* Opdracht 1 *
Welk deel van de mensen heeft volgens het artikel over lucide dromen ooit een keer lucide gedroomd?
* Opdracht 2 *
Herschrijf de regels van de lijst, beginnend bij de regel met "Task: Toggle snap to grid" en eindigend bij het einde van de lijst, en vervang daarin "snap to grid" door "align to grid" zonder verder iets te wijzigen. Laat de afbeeldingen weg.

* Artikel *
----------

Ongeveer de helft van de mensen heeft ooit een keer lucide gedroomd. Er zijn maar heel weinig mensen die vaker, bijvoorbeeld op wekelijkse basis lucide dromen. Nog lastiger is het om de lucide staat enige tijd vast te houden om in de droom bewuste acties te ondernemen. Dus wordt er ook onderzoek gedaan of je je vermogen om lucide te dromen kunt verbeteren. Een droomdagboek bijhouden is daarvoor een eerste stap. Daarnaast kun je kijken of je terugkerende thema’s hebt in dromen en die gebruiken om je lucide vermogens te vergroten. Dit doe je door je bewust af te vragen of je droomt of niet, wanneer in het dagelijks leven zo’n thema voorbij komt. Als je dat consequent leert doen, is dat een vaardigheid die je mee kunt nemen in je dromen en kun je al dromend je afvragen of je droomt of niet. Men doet ook onderzoek met virtual reality, waarbij mensen in bizarre situaties getraind worden zich bewust te zijn van wakker zijn of dromen. Daarnaast zijn er allerlei stimuli zoals lichtflitsen of het prikkelen van het evenwichtsorgaan tijdens de slaap en het gebruik van drugs. Dit is allemaal bedoeld om het vermogen tot lucide dromen te versterken. Maar hoewel er voorzichtige aanwijzingen zijn dat het lucide dromen te trainen is, blijkt dat wetenschappelijk nog niet zo eenvoudig. Bovendien is gebleken dat als je stopt met het trainen, je vaardigheid voor lucide dromen snel terugvalt op het niveau dat je van nature hebt. Het trainen levert dus geen blijvend effect op.

----------

* Gegevens bij oefening *
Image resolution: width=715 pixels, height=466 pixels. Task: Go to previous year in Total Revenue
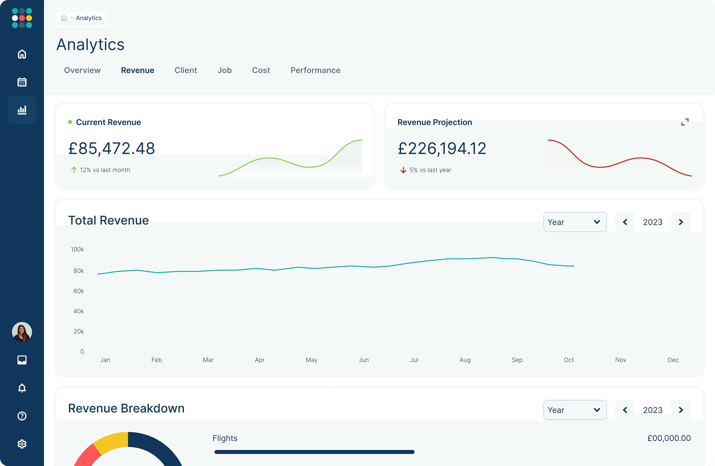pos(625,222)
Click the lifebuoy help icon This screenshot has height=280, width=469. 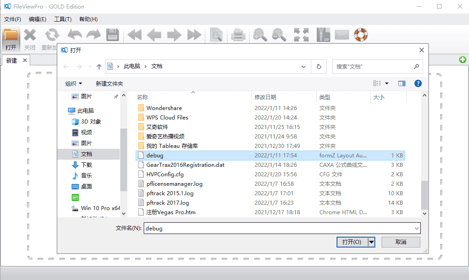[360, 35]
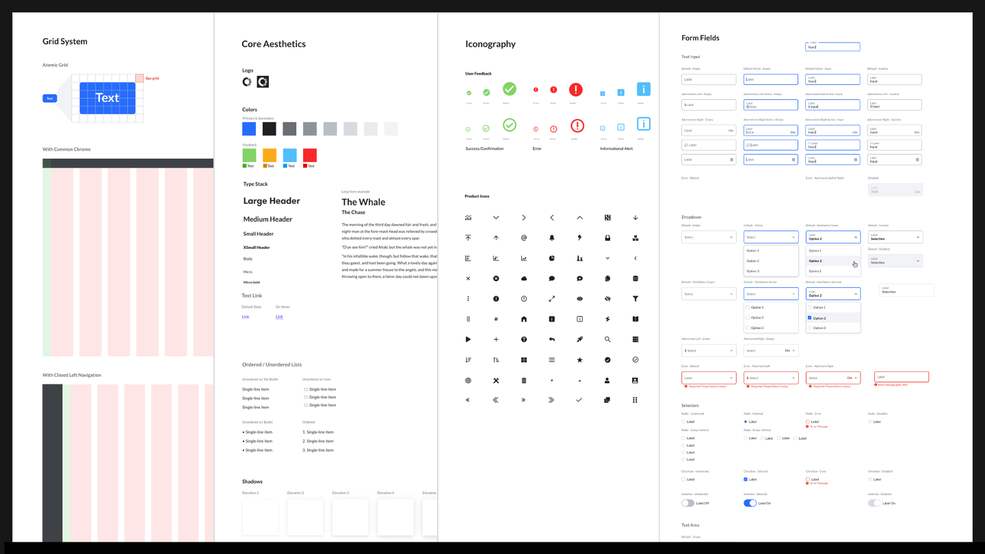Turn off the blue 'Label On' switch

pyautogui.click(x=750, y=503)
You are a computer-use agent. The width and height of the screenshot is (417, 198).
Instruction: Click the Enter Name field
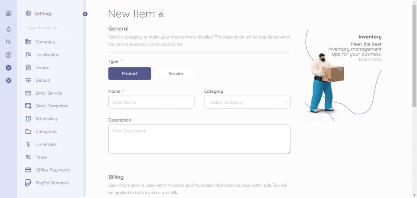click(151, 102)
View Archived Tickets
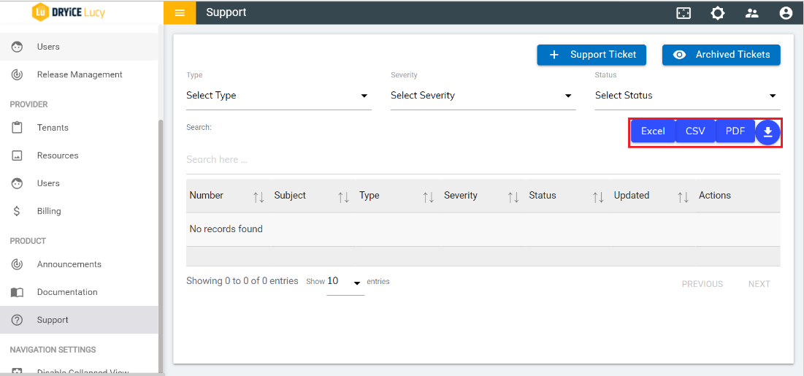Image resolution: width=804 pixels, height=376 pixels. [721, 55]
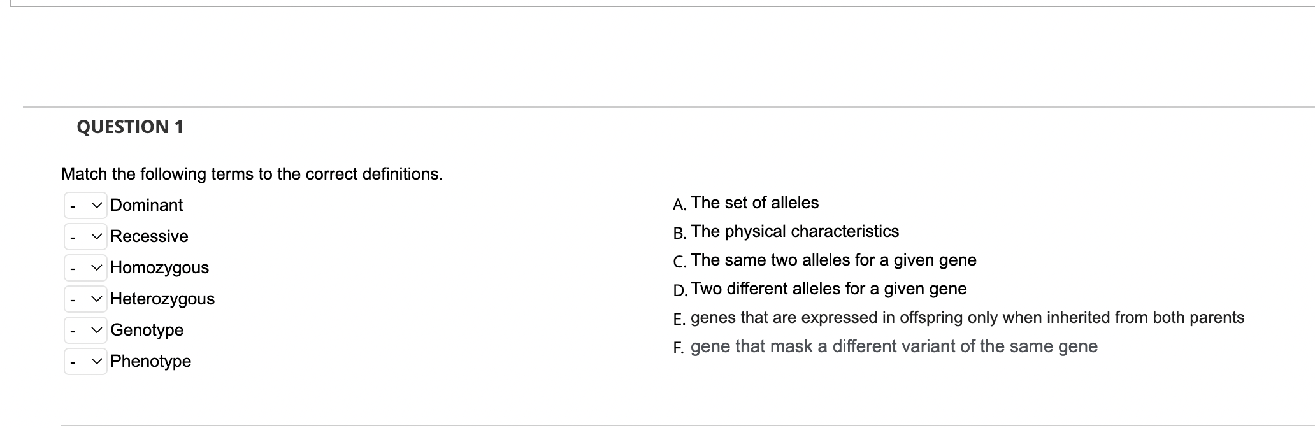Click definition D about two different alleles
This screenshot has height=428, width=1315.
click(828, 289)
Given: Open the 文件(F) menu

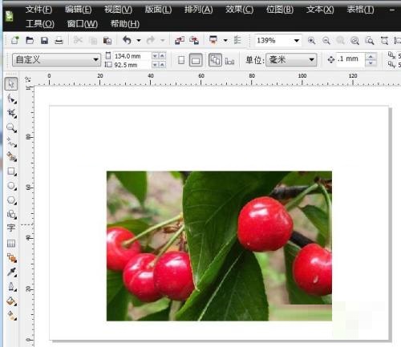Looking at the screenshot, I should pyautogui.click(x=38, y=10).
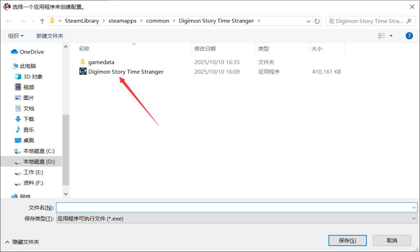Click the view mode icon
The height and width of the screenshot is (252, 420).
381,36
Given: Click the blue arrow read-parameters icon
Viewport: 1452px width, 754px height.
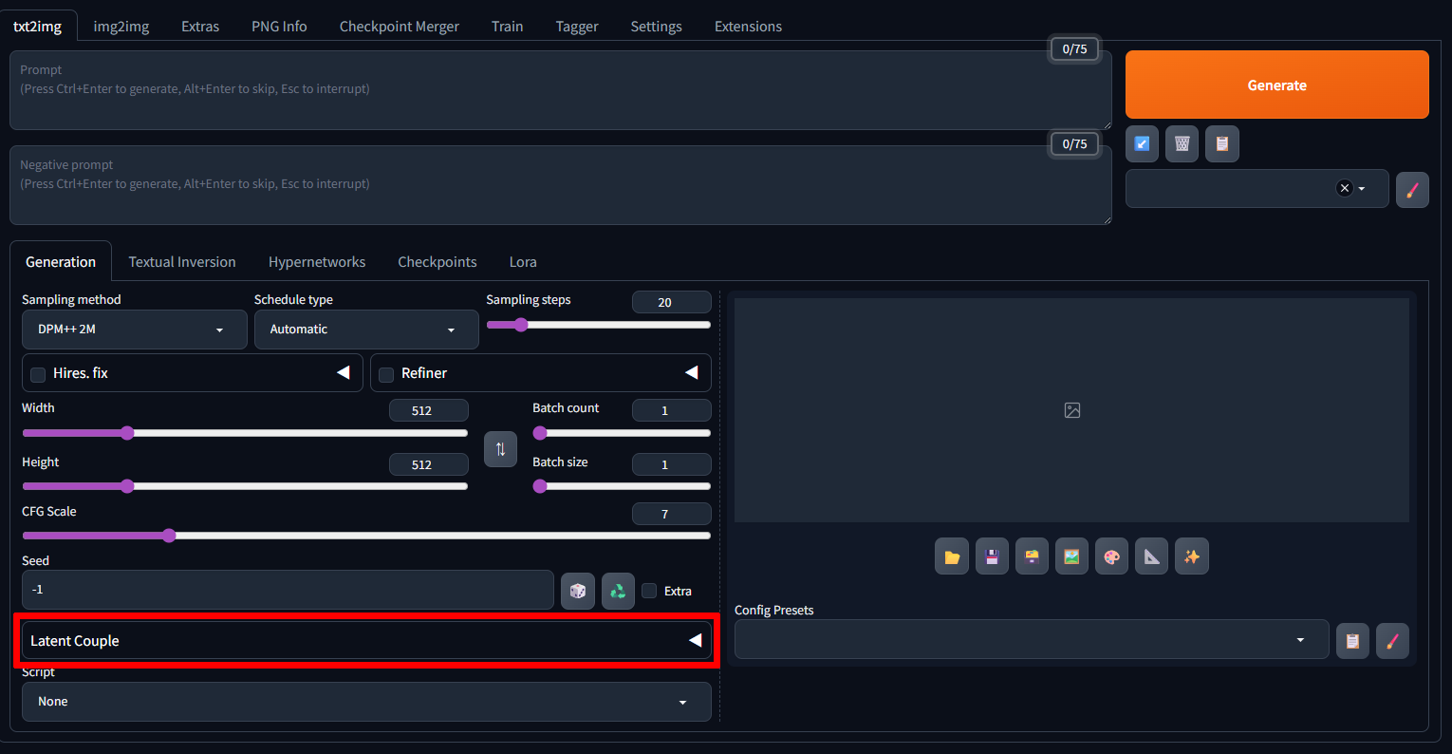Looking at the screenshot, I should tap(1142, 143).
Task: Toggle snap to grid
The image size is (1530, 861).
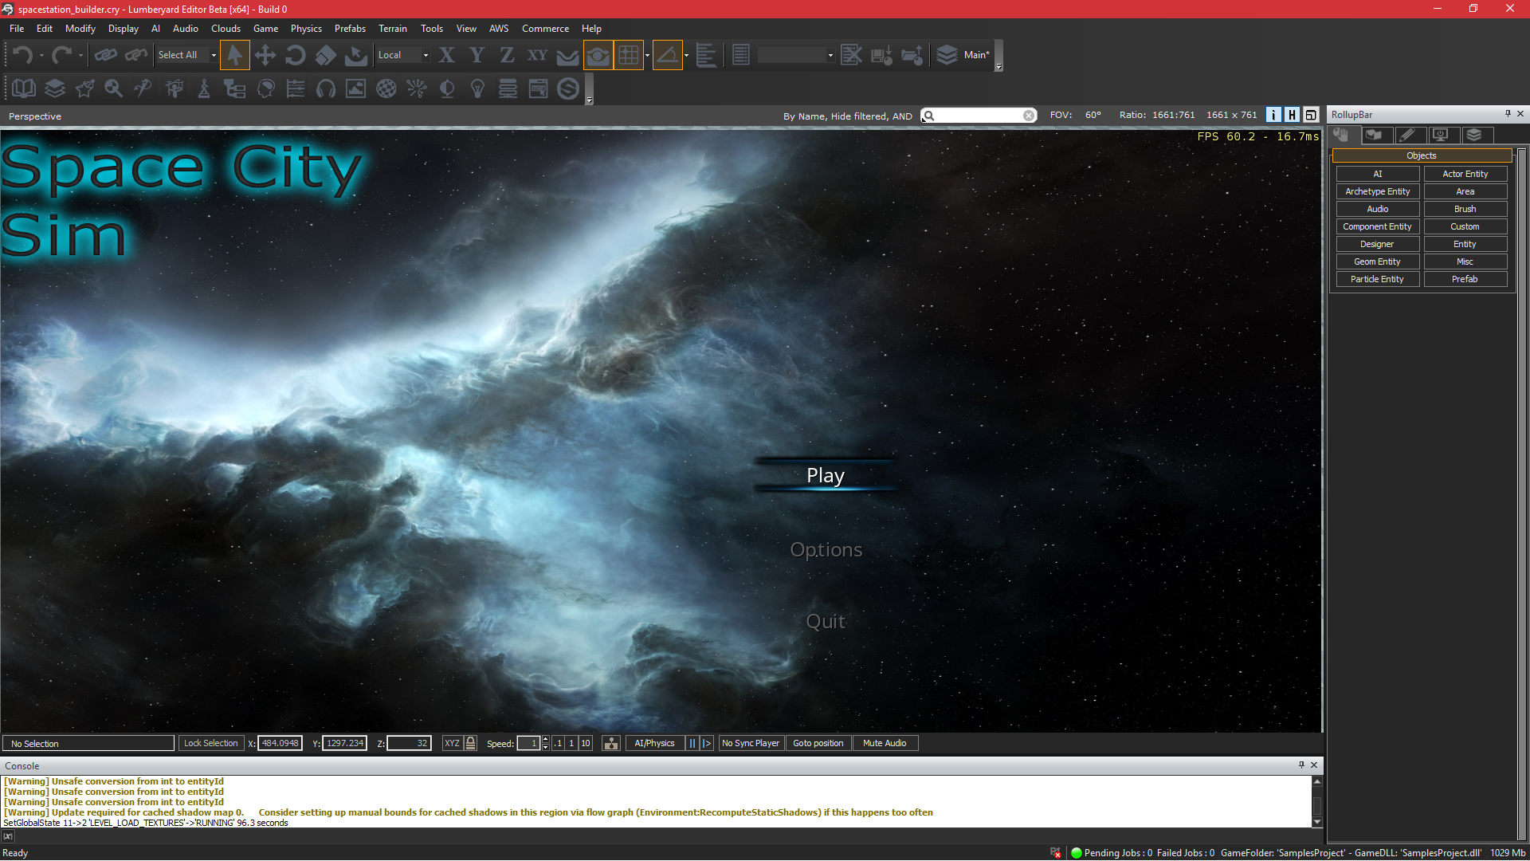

----------

* Antwoord 1 *
Ongeveer de helft van de mensen.

* Antwoord 2 *
Task: Toggle align to grid
The image size is (1530, 861).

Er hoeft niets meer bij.